SOURCE DOCUMENT:
_ _ _ _ _ _ _

Performance Tuning

Comprehensive guide to tuning QuicD for maximum performance. Learn how to optimize for throughput, latency, CPU usage, and memory consumption.

Performance Overview

QuicD is designed for high performance with:

Zero-copy I/O: Direct buffer passing via io_uring
CPU affinity: Pin workers to specific cores
NUMA awareness: Allocate memory on correct NUMA node
Multi-threading: Scale across all CPU cores
eBPF routing: Hardware-accelerated connection steering

Typical Performance:

Throughput: 10+ Gbps per worker on modern hardware
Latency: Sub-millisecond connection setup
Connections: 100K+ concurrent connections per instance
CPU: Near-linear scaling up to core count

Quick Wins

Start with these high-impact optimizations:

# config.toml - High-performance baseline

[runtime]
worker_count = 8              # Match physical CPU cores
enable_cpu_affinity = true    # Pin workers to cores

[netio]
recv_buffer_size = 2097152    # 2MB receive buffers
send_buffer_size = 2097152    # 2MB send buffers
batch_size = 64               # Process 64 packets per batch

[quic]
max_streams_bidi = 1000       # Increase for concurrent streams
initial_max_data = 10485760   # 10MB initial flow control
max_ack_delay = 10            # Reduce for low latency

Expected Impact: 2-3x throughput improvement over defaults

Worker Thread Tuning

Worker Count

Rule of thumb: One worker per physical CPU core (not hyperthreads).

[runtime]
worker_count = 8  # For 8-core CPU

Finding optimal count:

# Test different worker counts
for workers in 4 8 16; do
    quicd --worker-count $workers &
    PID=$!

_ _ _ _ _ _ _

GIVEN MATERIAL:
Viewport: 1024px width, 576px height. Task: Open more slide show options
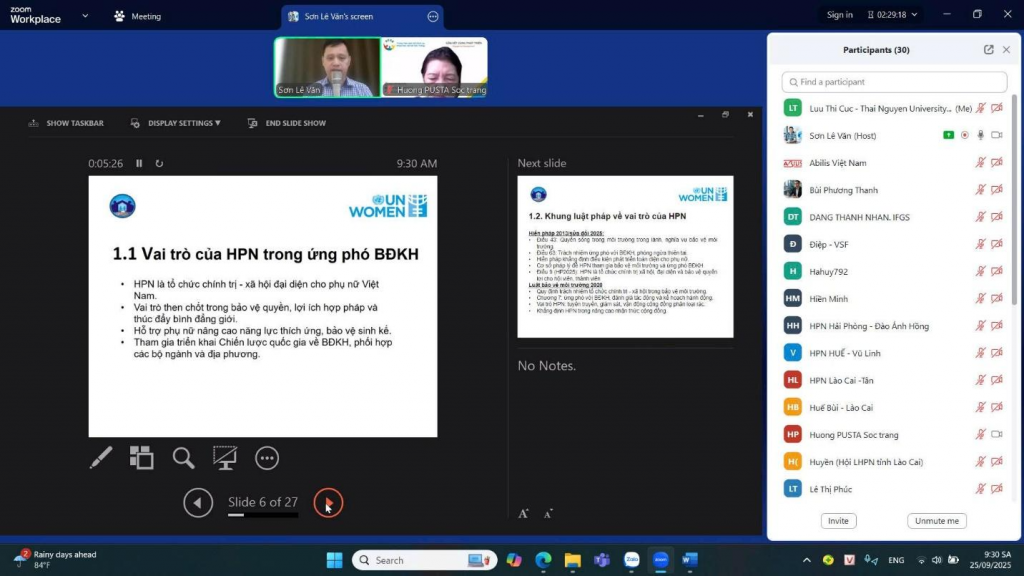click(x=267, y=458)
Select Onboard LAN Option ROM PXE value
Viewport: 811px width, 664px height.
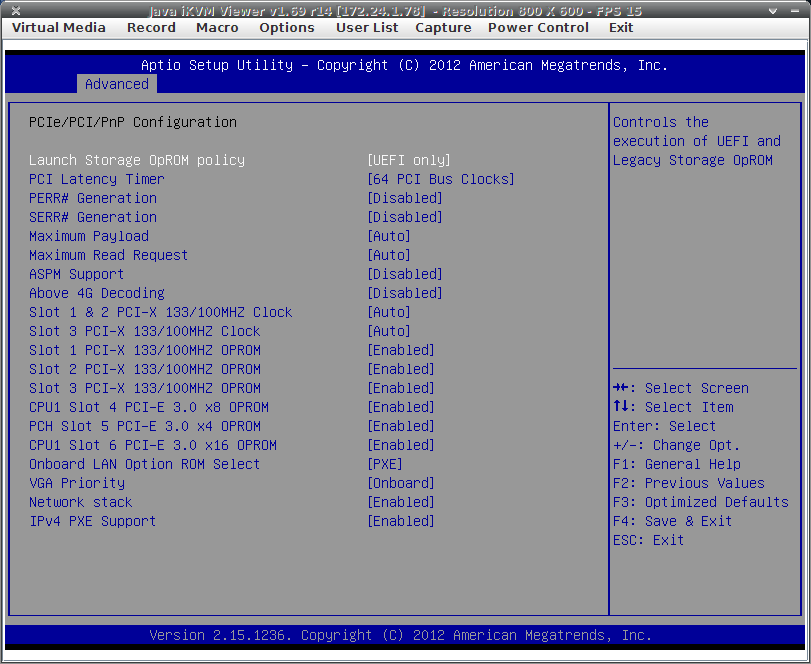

_ _ _ _ _ _ _

DIRECTIONS FOR THIS TASK: Reproduce the QuicD performance tuning guide in full, keeping every word, line, and symbol unchanged. The listing is not needed here.

WRITTEN SOLUTION:
Performance Tuning

Comprehensive guide to tuning QuicD for maximum performance. Learn how to optimize for throughput, latency, CPU usage, and memory consumption.

Performance Overview

QuicD is designed for high performance with:

Zero-copy I/O: Direct buffer passing via io_uring
CPU affinity: Pin workers to specific cores
NUMA awareness: Allocate memory on correct NUMA node
Multi-threading: Scale across all CPU cores
eBPF routing: Hardware-accelerated connection steering

Typical Performance:

Throughput: 10+ Gbps per worker on modern hardware
Latency: Sub-millisecond connection setup
Connections: 100K+ concurrent connections per instance
CPU: Near-linear scaling up to core count

Quick Wins

Start with these high-impact optimizations:

# config.toml - High-performance baseline

[runtime]
worker_count = 8              # Match physical CPU cores
enable_cpu_affinity = true    # Pin workers to cores

[netio]
recv_buffer_size = 2097152    # 2MB receive buffers
send_buffer_size = 2097152    # 2MB send buffers
batch_size = 64               # Process 64 packets per batch

[quic]
max_streams_bidi = 1000       # Increase for concurrent streams
initial_max_data = 10485760   # 10MB initial flow control
max_ack_delay = 10            # Reduce for low latency

Expected Impact: 2-3x throughput improvement over defaults

Worker Thread Tuning

Worker Count

Rule of thumb: One worker per physical CPU core (not hyperthreads).

[runtime]
worker_count = 8  # For 8-core CPU

Finding optimal count:

# Test different worker counts
for workers in 4 8 16; do
    quicd --worker-count $workers &
    PID=$!